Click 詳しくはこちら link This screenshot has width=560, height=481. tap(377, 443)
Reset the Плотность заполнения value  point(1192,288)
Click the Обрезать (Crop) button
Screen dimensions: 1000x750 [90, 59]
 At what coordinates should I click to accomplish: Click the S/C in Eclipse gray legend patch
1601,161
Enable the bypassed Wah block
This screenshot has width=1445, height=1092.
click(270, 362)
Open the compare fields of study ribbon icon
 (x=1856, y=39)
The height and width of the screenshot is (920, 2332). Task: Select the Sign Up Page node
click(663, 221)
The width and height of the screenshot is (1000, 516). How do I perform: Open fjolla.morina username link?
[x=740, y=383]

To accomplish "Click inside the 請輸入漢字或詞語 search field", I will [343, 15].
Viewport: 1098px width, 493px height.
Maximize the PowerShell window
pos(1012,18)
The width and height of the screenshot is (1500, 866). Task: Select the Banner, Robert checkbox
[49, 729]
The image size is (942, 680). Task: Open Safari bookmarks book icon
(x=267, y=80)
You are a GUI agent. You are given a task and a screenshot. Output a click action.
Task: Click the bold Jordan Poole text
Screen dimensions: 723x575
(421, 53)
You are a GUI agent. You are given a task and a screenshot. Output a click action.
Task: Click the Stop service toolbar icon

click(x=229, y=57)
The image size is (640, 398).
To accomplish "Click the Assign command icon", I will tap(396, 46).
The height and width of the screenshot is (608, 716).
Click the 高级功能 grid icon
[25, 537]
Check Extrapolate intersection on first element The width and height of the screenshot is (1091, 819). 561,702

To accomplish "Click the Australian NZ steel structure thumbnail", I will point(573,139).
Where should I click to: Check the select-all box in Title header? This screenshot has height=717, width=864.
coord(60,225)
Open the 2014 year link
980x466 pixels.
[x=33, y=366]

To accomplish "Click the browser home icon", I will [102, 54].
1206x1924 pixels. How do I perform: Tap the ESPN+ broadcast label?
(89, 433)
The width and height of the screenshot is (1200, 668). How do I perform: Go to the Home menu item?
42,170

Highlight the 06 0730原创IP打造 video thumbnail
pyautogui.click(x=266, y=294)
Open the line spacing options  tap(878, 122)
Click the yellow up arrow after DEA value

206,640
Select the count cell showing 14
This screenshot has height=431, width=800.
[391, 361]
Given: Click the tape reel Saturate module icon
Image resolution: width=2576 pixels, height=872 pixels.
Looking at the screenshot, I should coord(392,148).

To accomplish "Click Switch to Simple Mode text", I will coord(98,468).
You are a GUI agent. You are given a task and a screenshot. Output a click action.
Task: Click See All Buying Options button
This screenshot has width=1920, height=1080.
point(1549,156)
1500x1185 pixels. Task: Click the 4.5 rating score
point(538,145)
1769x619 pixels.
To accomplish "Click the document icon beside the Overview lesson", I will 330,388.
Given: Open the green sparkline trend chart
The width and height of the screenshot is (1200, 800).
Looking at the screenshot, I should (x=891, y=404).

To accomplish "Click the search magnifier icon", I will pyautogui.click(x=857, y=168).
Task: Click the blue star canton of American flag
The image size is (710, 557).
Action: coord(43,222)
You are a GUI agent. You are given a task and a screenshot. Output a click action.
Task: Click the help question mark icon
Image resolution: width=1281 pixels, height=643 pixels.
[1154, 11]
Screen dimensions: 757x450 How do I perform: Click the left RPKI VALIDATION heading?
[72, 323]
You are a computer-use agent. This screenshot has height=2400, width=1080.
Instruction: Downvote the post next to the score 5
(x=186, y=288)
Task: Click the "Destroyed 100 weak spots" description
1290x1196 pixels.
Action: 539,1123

* * * * * * *

Instructions to follow: Can you rewrite all of the rows above with every "GUI agent" changed to "interface agent" and nothing else altered?

Reply to the task:
Click 詳しくはこちら link This screenshot has width=560, height=481. tap(377, 443)
Reset the Плотность заполнения value  point(1192,288)
Click the Обрезать (Crop) button
Screen dimensions: 1000x750 [90, 59]
 At what coordinates should I click to accomplish: Click the S/C in Eclipse gray legend patch
1601,161
Enable the bypassed Wah block
This screenshot has width=1445, height=1092.
click(270, 362)
Open the compare fields of study ribbon icon
 (x=1856, y=39)
The height and width of the screenshot is (920, 2332). Task: Select the Sign Up Page node
click(663, 221)
The width and height of the screenshot is (1000, 516). How do I perform: Open fjolla.morina username link?
[x=740, y=383]

To accomplish "Click inside the 請輸入漢字或詞語 search field", I will [343, 15].
Viewport: 1098px width, 493px height.
Maximize the PowerShell window
pos(1012,18)
The width and height of the screenshot is (1500, 866). Task: Select the Banner, Robert checkbox
[49, 729]
The image size is (942, 680). Task: Open Safari bookmarks book icon
(x=267, y=80)
You are a interface agent. You are given a task and a screenshot. Output a click action.
Task: Click the bold Jordan Poole text
Screen dimensions: 723x575
(421, 53)
You are a interface agent. You are given a task and a screenshot. Output a click action.
Task: Click the Stop service toolbar icon

click(x=229, y=57)
The image size is (640, 398).
To accomplish "Click the Assign command icon", I will tap(396, 46).
The height and width of the screenshot is (608, 716).
Click the 高级功能 grid icon
[25, 537]
Check Extrapolate intersection on first element The width and height of the screenshot is (1091, 819). 561,702

To accomplish "Click the Australian NZ steel structure thumbnail", I will point(573,139).
Where should I click to: Check the select-all box in Title header? This screenshot has height=717, width=864.
coord(60,225)
Open the 2014 year link
980x466 pixels.
[x=33, y=366]

To accomplish "Click the browser home icon", I will [102, 54].
1206x1924 pixels. How do I perform: Tap the ESPN+ broadcast label?
(89, 433)
The width and height of the screenshot is (1200, 668). How do I perform: Go to the Home menu item?
42,170

Highlight the 06 0730原创IP打造 video thumbnail
pyautogui.click(x=266, y=294)
Open the line spacing options  tap(878, 122)
Click the yellow up arrow after DEA value

206,640
Select the count cell showing 14
This screenshot has height=431, width=800.
[391, 361]
Given: Click the tape reel Saturate module icon
Image resolution: width=2576 pixels, height=872 pixels.
Looking at the screenshot, I should coord(392,148).

To accomplish "Click Switch to Simple Mode text", I will coord(98,468).
You are a interface agent. You are given a task and a screenshot. Output a click action.
Task: Click See All Buying Options button
This screenshot has width=1920, height=1080.
point(1549,156)
1500x1185 pixels. Task: Click the 4.5 rating score
point(538,145)
1769x619 pixels.
To accomplish "Click the document icon beside the Overview lesson", I will 330,388.
Given: Open the green sparkline trend chart
The width and height of the screenshot is (1200, 800).
Looking at the screenshot, I should (x=891, y=404).

To accomplish "Click the search magnifier icon", I will pyautogui.click(x=857, y=168).
Task: Click the blue star canton of American flag
The image size is (710, 557).
Action: coord(43,222)
You are a interface agent. You are given a task and a screenshot. Output a click action.
Task: Click the help question mark icon
Image resolution: width=1281 pixels, height=643 pixels.
[1154, 11]
Screen dimensions: 757x450 How do I perform: Click the left RPKI VALIDATION heading?
[72, 323]
You are a computer-use agent. This screenshot has height=2400, width=1080.
Instruction: Downvote the post next to the score 5
(x=186, y=288)
Task: Click the "Destroyed 100 weak spots" description
1290x1196 pixels.
Action: 539,1123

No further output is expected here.